Researcher says research adds to Arctic carbon footprint
Climate change scientists “part of the problem”
More collaboration with local researchers could help lower the environmental impact from southern scientists whose field research activities release tonnes of climate-warming greenhouse gases, says a Calgary caribou specialist.
Scientists who travel in the Arctic, often to study climate change, should own up the fact that their travel and camps also produce greenhouse gas emissions which contribute to global warming – and they should do something about it, says Ryan Brook, a veterinarian from the University of Calgary, who has worked in northern Canada for 16 years.
Brook's paper, "Ignoring the Elephant in the Room: The Carbon Footprint of Climate Change Research" was published in the most recent edition of the journal Arctic.
By not openly discussing this issue and actively addressing it, scientists seriously undermine their credibility and message, Brooke said.
"Scientists sounding the alarm [over climate change and greenhouse gas emissions] are, in fact, part of the problem because we are saying "Do as I say, not as I do," Brooke said.
Perhaps most troubling is the almost total absence of dialogue among researchers on how to reduce the emissions they produce during their field research, he said.
Brook calculated that propane and gasoline for a research team of 20 people in a remote camp on the Hudson Bay coast for one week added to the helicopter fuel needed for the 40 kilometres flights in and out would produce 3,500 kilograms of climate-warming carbon dioxide.

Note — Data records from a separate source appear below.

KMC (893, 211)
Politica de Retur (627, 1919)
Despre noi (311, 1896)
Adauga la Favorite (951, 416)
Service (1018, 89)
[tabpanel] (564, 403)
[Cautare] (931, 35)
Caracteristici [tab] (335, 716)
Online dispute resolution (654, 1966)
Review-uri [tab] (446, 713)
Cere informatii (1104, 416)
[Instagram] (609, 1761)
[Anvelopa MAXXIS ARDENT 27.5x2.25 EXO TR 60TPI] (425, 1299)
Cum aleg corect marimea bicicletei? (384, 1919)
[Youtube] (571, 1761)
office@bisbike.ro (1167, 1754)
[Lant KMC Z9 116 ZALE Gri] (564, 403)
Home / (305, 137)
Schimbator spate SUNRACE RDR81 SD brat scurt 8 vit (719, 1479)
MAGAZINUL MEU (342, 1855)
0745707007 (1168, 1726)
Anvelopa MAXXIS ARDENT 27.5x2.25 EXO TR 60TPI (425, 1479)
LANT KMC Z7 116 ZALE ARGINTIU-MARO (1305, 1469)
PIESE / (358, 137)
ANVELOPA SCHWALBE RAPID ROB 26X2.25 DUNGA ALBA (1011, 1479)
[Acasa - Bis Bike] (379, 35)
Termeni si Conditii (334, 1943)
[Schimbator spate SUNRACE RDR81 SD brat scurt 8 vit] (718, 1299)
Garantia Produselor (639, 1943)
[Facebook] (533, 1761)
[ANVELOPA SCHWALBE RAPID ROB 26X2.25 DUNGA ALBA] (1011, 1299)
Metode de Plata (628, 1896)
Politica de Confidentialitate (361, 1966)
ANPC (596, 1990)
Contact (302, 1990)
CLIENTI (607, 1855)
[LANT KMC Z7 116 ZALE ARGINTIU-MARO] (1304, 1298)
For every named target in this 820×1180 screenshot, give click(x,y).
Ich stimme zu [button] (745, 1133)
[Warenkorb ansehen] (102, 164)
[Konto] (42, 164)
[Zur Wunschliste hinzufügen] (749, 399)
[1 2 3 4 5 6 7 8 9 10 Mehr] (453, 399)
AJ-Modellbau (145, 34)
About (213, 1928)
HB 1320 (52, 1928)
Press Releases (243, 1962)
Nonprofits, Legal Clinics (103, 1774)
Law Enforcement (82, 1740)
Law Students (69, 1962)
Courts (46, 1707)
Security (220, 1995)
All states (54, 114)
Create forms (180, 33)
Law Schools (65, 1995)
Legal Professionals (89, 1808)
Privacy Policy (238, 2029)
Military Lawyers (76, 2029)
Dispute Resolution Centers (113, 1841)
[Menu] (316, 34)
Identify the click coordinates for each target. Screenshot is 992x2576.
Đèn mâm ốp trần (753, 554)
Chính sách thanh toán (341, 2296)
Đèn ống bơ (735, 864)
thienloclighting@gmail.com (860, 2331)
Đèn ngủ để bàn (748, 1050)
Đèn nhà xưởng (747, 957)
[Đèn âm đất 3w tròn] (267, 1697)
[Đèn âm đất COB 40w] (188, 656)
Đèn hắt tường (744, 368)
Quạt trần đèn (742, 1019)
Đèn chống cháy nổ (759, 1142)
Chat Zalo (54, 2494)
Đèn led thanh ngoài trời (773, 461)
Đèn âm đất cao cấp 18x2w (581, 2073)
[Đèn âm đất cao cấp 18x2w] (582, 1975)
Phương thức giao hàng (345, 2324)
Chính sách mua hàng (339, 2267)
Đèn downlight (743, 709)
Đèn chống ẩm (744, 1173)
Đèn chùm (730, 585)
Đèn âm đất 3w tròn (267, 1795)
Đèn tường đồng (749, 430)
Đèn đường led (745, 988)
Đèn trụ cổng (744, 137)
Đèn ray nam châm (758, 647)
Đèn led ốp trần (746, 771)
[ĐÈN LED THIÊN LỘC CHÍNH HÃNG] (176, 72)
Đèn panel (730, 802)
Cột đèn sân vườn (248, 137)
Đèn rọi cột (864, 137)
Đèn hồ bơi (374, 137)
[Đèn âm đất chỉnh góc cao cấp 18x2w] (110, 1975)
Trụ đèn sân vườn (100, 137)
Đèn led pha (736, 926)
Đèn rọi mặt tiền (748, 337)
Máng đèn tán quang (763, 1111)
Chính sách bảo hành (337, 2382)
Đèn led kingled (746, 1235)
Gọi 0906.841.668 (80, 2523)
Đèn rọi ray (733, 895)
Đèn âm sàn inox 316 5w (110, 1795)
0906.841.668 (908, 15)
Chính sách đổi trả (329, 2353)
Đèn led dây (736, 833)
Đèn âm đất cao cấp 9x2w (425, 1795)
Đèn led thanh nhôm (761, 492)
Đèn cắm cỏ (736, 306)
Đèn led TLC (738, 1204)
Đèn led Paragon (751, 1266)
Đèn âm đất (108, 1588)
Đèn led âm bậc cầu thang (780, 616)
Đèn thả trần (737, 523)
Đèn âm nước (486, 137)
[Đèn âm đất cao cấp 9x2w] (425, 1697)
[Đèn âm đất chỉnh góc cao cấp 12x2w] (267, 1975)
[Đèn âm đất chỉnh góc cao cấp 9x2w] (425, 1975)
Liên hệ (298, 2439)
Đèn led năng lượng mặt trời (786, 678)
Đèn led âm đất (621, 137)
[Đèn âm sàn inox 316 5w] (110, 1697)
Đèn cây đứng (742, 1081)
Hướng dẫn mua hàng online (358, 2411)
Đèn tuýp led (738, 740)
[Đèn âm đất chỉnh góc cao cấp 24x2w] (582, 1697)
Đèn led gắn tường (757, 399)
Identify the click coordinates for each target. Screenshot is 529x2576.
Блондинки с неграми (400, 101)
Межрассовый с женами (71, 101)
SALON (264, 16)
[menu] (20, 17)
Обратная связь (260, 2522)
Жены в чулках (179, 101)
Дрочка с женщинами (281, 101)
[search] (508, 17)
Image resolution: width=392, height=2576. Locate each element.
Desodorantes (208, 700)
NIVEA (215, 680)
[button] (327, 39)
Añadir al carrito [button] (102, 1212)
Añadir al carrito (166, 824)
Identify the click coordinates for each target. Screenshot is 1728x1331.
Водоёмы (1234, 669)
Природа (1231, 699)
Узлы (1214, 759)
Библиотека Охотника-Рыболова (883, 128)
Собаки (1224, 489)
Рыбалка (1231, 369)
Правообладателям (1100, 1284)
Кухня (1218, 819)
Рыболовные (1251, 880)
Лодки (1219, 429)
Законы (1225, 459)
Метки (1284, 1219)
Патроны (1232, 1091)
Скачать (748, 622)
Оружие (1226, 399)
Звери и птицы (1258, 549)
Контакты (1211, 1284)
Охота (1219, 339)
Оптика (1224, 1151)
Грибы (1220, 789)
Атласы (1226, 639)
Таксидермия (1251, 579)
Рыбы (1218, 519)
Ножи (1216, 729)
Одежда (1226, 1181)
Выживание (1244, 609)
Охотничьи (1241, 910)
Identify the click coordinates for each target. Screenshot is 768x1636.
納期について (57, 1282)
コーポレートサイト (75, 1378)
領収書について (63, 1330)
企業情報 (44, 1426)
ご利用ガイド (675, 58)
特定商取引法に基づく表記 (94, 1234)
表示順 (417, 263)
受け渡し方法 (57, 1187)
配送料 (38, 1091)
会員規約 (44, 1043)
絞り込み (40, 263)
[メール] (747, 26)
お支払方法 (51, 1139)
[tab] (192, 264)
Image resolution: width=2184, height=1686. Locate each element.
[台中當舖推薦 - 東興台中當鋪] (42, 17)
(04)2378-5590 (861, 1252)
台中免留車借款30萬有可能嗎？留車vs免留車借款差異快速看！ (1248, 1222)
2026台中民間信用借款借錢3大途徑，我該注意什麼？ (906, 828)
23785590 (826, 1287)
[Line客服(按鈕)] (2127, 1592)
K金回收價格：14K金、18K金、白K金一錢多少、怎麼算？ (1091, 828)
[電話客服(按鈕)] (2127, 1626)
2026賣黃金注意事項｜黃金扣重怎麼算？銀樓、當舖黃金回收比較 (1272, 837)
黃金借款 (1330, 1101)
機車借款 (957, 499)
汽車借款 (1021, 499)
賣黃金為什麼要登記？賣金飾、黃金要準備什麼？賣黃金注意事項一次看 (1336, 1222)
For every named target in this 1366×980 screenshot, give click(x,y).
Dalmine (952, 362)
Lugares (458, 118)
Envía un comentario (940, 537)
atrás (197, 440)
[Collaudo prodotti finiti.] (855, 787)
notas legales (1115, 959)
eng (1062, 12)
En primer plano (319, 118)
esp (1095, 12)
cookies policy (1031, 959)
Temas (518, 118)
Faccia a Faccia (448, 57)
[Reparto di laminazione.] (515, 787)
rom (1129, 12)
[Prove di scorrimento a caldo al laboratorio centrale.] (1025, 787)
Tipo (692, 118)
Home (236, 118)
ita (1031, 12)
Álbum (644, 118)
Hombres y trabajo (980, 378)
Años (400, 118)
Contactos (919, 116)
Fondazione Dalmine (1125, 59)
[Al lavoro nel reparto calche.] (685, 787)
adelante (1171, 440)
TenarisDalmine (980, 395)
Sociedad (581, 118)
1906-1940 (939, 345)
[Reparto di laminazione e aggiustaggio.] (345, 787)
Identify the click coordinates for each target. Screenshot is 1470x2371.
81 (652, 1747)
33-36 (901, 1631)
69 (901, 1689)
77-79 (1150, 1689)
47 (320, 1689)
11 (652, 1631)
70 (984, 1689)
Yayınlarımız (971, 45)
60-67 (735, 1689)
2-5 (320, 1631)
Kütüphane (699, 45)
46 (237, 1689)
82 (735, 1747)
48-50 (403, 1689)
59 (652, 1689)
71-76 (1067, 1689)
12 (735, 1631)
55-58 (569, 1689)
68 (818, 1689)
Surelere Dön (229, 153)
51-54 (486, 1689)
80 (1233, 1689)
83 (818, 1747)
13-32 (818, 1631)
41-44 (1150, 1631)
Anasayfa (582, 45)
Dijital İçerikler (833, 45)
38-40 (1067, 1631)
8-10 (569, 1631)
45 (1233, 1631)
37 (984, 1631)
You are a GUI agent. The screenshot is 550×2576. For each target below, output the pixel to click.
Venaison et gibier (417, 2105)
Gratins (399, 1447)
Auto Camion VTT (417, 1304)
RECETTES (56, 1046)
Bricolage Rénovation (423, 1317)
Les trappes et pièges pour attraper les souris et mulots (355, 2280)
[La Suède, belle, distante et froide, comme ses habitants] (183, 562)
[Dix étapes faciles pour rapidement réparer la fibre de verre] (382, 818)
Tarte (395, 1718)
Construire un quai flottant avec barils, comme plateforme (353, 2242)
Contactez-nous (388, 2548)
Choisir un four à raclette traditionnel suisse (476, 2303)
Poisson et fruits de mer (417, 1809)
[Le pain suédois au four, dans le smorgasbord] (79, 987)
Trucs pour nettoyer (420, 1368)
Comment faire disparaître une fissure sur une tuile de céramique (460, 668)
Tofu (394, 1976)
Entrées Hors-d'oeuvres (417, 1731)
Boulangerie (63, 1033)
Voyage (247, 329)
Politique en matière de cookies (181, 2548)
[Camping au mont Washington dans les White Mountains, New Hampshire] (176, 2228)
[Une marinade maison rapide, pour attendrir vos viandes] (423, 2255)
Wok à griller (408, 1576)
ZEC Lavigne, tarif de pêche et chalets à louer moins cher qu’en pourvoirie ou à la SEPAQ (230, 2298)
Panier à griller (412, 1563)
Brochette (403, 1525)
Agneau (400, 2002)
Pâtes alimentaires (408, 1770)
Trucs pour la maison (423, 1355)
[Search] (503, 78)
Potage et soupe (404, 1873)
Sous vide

Brook's work, which includes several trips to the Arctic each year, as well as conferences, produces about 8,300 kilograms of C02 a year.
In the global picture, the total amount of CO2 produced by all scientists is relatively small, Brook admits
"But it is the perceptions created by scientists who travel extensively in helicopters, planes, and large ships to do research that has an influential impact on the general public and their willingness to make personal changes," he said.
"How can we argue to the world that reducing CO2 output is so important if we are not willing to undertake change on our own? Yet how can we reduce our use of fossil fuels while still conducting research and monitoring in the North?"
First, Brook says scientists need to calculate their research-related carbon footprint – that is, the amount of greenhouse gas emissions that their activities produce.
"A far more challenging step is to do something," he said.
Brook said he is slowly figuring out ways to reduce his own carbon footprint, by collaborating with northern communities to have northern people collect data and minimize the number of trips north, using helicopters that use half the fuel of a similar sized one, using solar and wind power in his research camp, purchasing carbon offsets for each flight, and talking more with other scientists.
"Scientists need to continue being role models and leaders on this issue regardless of whether it is politically acceptable to all people. There is no bigger challenge facing the residents of earth than climate change, so how can any steps to reduce carbon production be a bad thing?" Brook told the Nunatsiaq News.
Following the publication of his study, Brook said he received a lot of feedback from other scientists and northern people "and it has been overwhelmingly positive."
"One colleague did indicate that making changes to the way we currently do research will be difficult, and I agree that it will be hard in some cases. But it is hardly impossible," Brook said.
Brook works with the CircumArctic Rangifer Monitoring and Assessment Network, which is studying caribou herds across the circumpolar world, including the Ahiak, Bathurst and Southampton Island herds in Nunavut.
Brook is also participating in a project to develop an anatomical atlas for caribou. This atlas will include both scientific and traditional knowledge of caribou, such as details on traditional and contemporary methods of hunting and butchering as well as traditional uses of caribou parts.
Brook said the atlas should help veterinarians, scientists, natural resource managers, and northern hunters better communicate about caribou.